Sitting and listening to my classical playlist and thinking about our Scotland trip in October gives me a pleasure I can hardly relate. I read through the section in the travel book describing the Scottish Highlands and can almost imagine myself there already. There is no full itinerary and I have purposely left it that way. We'll have a couple of days in London when we first fly in and a couple of days to fill between there and our five days in Edinburgh that I have reservations for. After that, it's going to be spontaneous and dependent upon the weather. I would still like to spend at least four days in Dublin but we'll see what happens in Scotland - we may just love it too much to divert our attentions elsewhere. Maybe Ireland will have to be a separate trip. I only know that I am so looking forward to this adventure and there is no one better to travel with than Bob.

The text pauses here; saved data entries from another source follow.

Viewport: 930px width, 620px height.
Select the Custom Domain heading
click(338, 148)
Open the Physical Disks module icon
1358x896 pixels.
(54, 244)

Maybe a walk by the river is in order today. The skies are clear and yet it's still a little cool. I just looked out the window and the western finches are all over the fountain!

Monday, July 26, 2010

My husband and I have always enjoyed gardening, probably because our parents, to different degrees, enjoyed it as well. As far back as I can remember my parents always had a garden and beautiful yard full of flowers and yummy edibles. Now more than ever, gardening has become an enjoyment beyond description for me. I get up in the morning and have my tea, take my cup outside and begin the routine of watering. First the greenhouse, then I move on to the flowers and ground cover around the edge of the lawn, the bushes and then on to the vegetables. I began gardening in half wine barrels about five years ago which I set on concrete pier blocks to elevate a bit so I didn't have to crawl around or bend over so much. It works pretty well, but I do have to water a bit more in the height of the summer. Today, I dug up the potatoes from the plants that had been eaten top down by the earwigs. I still have several potato plants that the earwigs have not gotten to so I'll leave them in to keep producing. Once the potato plant tops are gone, the potatoes need to be harvesting or they will begin to sprout or go bad. Usually plants are harvested closer to the fall but, as you can see, I was able to harvest some wonderful little spuds from the critter dessimated plants. The potatoes are creamy, beautifully white, and sublime tasting. A few green beans, some pan browned proscuitto, fresh thyme and oregano, drizzled with a little olive oil, and accompanied by a chicken breast in wine and thyme reduction - sounds like dinner! And oh, can't forget the bread from Shatts that I picked up this morning on my walk. Must say this day has been sweet, and will get even sweeter after I put the Cantiga Oakless Chardonnay in the refrigerator while I begin the prep.

Day One

Finally admitting that chasing "job and career" was not going to fill the continuing void in my existence and give me the meaning I had been looking for, I quit my job as a Grants and Project Analyst (a title I had been coveting for several years) and opted to bring joy to my life by embracing the idea of just "being." My life has been a constant movement of doing - doing this, doing that, trying to hard to find what I could do to make me satisfied and content. The problem was, everything I did or tried to do actually made me dissatisfied and discontented, as I was always searching and looking for the next challenge, task, or distraction from the real void in living without stillness. And yes, this realization does involve the task of blogging, but I've always been a visual person and I hope to be reminded constantly through this story and the visual images I intend to post of the journey of stillness I am beginning.